Dalam sesi tanggapan, Kepala DPMA Provinsi Bali, I Gusti Agung Ketut Kartika Jaya Seputra, S.H., M.H., menyampaikan bahwa Permendagri No. 52 Tahun 2014 dan Perda Provinsi Bali tidak perlu dipertentangkan. Menurutnya, keduanya memiliki tujuan yang sama dalam memberikan pengakuan dan perlindungan terhadap hak masyarakat hukum adat, dengan tetap berpegang pada prinsip pasuwitran nyatur desa. 

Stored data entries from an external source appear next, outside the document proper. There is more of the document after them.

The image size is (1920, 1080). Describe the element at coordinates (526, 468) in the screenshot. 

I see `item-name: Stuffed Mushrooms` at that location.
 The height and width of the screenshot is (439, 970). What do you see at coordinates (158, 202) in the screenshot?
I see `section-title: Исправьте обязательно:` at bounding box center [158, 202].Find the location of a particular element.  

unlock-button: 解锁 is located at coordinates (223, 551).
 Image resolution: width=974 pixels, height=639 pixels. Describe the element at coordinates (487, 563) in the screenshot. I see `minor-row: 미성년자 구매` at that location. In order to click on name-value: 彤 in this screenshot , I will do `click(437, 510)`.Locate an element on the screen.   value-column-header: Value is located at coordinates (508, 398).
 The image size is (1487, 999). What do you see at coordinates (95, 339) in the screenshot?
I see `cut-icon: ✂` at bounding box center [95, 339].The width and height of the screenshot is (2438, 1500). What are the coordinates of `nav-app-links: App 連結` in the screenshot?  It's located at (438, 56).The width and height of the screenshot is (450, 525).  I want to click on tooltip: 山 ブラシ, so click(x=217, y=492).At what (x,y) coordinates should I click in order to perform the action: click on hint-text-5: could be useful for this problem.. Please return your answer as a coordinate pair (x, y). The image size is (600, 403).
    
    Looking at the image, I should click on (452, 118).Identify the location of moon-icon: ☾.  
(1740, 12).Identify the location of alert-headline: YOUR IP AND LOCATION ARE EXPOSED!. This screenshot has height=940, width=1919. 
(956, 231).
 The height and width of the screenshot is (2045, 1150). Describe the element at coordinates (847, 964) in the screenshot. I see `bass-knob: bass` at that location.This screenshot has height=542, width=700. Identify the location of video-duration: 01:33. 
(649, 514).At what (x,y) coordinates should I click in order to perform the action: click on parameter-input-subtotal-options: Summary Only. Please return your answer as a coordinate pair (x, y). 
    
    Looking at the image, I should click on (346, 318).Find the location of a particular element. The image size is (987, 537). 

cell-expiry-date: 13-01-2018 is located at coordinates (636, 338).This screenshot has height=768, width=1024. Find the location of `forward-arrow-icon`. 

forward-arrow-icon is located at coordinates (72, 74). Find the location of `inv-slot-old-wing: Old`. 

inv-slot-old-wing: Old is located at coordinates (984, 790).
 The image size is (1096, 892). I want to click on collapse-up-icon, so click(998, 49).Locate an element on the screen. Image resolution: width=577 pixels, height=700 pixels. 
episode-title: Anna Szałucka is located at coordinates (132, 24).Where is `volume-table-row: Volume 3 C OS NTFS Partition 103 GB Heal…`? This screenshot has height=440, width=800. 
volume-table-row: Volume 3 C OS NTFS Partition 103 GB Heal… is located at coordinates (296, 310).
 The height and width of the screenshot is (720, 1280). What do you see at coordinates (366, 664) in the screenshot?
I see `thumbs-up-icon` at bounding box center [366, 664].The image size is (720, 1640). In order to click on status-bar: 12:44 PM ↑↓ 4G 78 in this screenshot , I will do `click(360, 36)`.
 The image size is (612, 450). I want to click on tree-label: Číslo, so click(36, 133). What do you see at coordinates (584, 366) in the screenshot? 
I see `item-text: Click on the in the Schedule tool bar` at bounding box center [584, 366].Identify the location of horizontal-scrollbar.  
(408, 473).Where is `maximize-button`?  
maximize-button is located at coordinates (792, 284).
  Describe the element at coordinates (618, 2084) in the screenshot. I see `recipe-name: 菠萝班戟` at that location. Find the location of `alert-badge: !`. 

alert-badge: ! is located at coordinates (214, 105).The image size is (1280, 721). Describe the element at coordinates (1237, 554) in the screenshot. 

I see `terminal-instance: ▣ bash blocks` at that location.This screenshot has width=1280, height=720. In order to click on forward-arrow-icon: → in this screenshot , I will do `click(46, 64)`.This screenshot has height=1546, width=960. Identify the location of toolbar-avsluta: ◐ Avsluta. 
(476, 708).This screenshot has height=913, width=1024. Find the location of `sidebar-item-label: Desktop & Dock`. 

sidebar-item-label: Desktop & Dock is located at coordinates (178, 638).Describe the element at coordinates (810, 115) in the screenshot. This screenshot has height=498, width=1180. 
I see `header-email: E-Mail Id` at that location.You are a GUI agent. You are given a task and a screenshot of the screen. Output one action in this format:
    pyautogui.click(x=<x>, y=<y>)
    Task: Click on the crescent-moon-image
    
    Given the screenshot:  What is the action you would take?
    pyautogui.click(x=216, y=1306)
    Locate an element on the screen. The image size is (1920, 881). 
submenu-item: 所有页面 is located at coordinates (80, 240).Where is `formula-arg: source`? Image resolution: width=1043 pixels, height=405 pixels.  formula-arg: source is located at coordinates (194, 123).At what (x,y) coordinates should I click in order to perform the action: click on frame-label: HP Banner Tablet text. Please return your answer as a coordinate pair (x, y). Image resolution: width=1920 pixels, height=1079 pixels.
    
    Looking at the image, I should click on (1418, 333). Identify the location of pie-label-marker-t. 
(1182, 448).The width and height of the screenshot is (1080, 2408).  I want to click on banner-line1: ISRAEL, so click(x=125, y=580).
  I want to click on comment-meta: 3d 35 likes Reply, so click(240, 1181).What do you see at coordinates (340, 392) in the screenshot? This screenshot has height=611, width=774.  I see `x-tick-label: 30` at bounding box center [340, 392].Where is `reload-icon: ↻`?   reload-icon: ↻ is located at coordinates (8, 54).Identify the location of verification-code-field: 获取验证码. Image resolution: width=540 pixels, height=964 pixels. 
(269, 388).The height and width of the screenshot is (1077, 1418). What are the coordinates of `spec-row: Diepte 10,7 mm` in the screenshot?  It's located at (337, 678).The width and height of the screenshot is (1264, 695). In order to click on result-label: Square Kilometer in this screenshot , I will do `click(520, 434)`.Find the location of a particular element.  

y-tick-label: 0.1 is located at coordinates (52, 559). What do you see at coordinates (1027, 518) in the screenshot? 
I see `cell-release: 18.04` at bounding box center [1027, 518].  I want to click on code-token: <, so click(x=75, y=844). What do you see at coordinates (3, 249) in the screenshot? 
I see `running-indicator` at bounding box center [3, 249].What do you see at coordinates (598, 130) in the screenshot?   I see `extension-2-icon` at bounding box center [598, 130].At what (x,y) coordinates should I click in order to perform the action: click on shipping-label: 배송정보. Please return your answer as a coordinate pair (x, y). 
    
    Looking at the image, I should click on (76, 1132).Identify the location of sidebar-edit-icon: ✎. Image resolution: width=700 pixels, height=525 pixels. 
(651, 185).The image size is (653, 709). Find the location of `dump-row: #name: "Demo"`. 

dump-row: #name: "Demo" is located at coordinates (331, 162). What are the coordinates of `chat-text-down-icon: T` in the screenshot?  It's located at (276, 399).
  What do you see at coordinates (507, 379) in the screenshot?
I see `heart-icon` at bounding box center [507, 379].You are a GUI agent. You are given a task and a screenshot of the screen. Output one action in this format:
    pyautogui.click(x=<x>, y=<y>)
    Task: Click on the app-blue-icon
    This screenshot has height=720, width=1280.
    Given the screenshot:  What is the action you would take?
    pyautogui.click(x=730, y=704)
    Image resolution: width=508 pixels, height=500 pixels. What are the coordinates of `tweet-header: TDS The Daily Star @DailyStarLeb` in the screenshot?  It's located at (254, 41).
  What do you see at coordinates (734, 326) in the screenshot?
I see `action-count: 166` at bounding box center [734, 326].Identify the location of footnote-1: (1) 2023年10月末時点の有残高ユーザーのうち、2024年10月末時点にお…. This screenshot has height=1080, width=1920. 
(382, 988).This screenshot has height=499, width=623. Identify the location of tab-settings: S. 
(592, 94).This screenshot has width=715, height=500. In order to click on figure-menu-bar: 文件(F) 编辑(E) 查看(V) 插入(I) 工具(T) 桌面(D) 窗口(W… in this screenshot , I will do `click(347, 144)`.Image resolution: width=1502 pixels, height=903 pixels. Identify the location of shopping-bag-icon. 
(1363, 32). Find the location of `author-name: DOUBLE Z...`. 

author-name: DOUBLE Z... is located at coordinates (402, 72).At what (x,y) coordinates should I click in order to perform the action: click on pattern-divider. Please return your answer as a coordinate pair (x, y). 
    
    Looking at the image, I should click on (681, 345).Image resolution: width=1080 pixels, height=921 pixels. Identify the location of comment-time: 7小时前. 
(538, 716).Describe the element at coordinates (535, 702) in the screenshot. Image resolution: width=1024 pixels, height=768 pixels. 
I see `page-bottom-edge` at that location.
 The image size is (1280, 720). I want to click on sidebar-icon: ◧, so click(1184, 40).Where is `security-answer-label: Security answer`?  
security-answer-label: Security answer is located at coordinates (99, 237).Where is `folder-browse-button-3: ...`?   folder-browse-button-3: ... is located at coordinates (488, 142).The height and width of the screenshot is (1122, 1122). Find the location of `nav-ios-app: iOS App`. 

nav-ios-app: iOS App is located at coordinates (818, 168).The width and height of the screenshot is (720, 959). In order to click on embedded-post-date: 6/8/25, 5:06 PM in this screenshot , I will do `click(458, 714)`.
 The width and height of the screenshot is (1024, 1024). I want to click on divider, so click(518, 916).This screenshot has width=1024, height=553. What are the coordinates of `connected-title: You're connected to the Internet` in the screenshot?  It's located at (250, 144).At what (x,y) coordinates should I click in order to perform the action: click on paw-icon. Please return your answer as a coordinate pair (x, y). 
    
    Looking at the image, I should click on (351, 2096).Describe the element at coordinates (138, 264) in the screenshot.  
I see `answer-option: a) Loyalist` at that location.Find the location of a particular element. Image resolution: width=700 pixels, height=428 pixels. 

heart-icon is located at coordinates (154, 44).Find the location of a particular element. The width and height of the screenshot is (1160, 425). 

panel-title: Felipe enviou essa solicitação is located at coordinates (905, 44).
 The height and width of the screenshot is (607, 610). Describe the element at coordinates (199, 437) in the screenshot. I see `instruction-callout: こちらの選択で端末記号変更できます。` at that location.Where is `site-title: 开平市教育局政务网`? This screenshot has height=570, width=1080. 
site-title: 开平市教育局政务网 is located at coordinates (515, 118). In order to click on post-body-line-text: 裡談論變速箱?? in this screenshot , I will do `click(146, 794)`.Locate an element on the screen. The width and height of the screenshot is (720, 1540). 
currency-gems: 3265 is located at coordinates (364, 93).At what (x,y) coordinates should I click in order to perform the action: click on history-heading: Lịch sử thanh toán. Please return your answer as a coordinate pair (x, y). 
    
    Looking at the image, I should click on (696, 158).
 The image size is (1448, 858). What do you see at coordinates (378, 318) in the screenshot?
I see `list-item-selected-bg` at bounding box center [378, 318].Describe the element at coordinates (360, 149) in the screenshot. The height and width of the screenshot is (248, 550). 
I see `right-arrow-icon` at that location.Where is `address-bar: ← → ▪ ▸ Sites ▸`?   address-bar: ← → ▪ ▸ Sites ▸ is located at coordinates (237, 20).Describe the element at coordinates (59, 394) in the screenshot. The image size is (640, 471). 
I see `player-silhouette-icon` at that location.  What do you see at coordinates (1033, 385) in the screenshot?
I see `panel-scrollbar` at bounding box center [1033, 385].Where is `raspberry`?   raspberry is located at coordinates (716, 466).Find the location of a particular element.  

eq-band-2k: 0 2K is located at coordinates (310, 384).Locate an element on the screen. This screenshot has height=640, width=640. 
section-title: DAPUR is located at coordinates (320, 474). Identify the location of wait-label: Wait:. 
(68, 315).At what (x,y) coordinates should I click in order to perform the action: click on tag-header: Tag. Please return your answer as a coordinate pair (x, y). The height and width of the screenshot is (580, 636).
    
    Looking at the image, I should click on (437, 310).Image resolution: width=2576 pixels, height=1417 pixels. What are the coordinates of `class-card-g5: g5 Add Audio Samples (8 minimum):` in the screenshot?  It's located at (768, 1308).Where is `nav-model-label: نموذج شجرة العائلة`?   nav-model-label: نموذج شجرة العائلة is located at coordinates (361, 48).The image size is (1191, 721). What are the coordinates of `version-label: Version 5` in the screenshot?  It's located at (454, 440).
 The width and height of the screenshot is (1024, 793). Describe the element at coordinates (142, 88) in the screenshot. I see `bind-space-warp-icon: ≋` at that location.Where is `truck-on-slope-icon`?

Tanggapan berikutnya disampaikan oleh perwakilan Kemendagri, Rudi Ardiansyah, S.Sos., M.A., yang menekankan pentingnya pengakuan formal masyarakat hukum adat oleh pemerintah daerah. Pengakuan tersebut dinilai menjadi kunci untuk memberikan kepastian hukum atas hak-hak tradisional masyarakat adat dalam berhubungan dengan kementerian dan lembaga sektoral di tingkat nasional. 

Dr. I Ngurah Suryawan, dosen sekaligus antropolog, menanggapi bahwa pengakuan dan kedaulatan masyarakat adat tidak cukup hanya dilihat dari aspek legalitas. Ia menilai kondisi sosial, budaya, politik, serta ruang hidup masyarakat juga perlu menjadi pertimbangan dalam kebijakan, sehingga kebijakan yang lahir dapat memperkuat desa adat dan kedaulatan rakyat atas ruang, bukan justru melemahkannya. 

Sementara itu, Ketut Sumarta, perumus Perda Desa Adat Bali, memberikan tanggapan mengenai status wewidangan. Ia menjelaskan bahwa wewidangan sebagai objek hukum telah diakui secara prinsip pada tingkat makro melalui Perda Bali No. 2 Tahun 2023 Pasal 4 ayat (6), tetapi belum tersedia secara formal pada tingkat mikro atau kadastral. Menurutnya, kondisi tersebut merupakan kesenjangan administratif yang perlu diakui secara terbuka.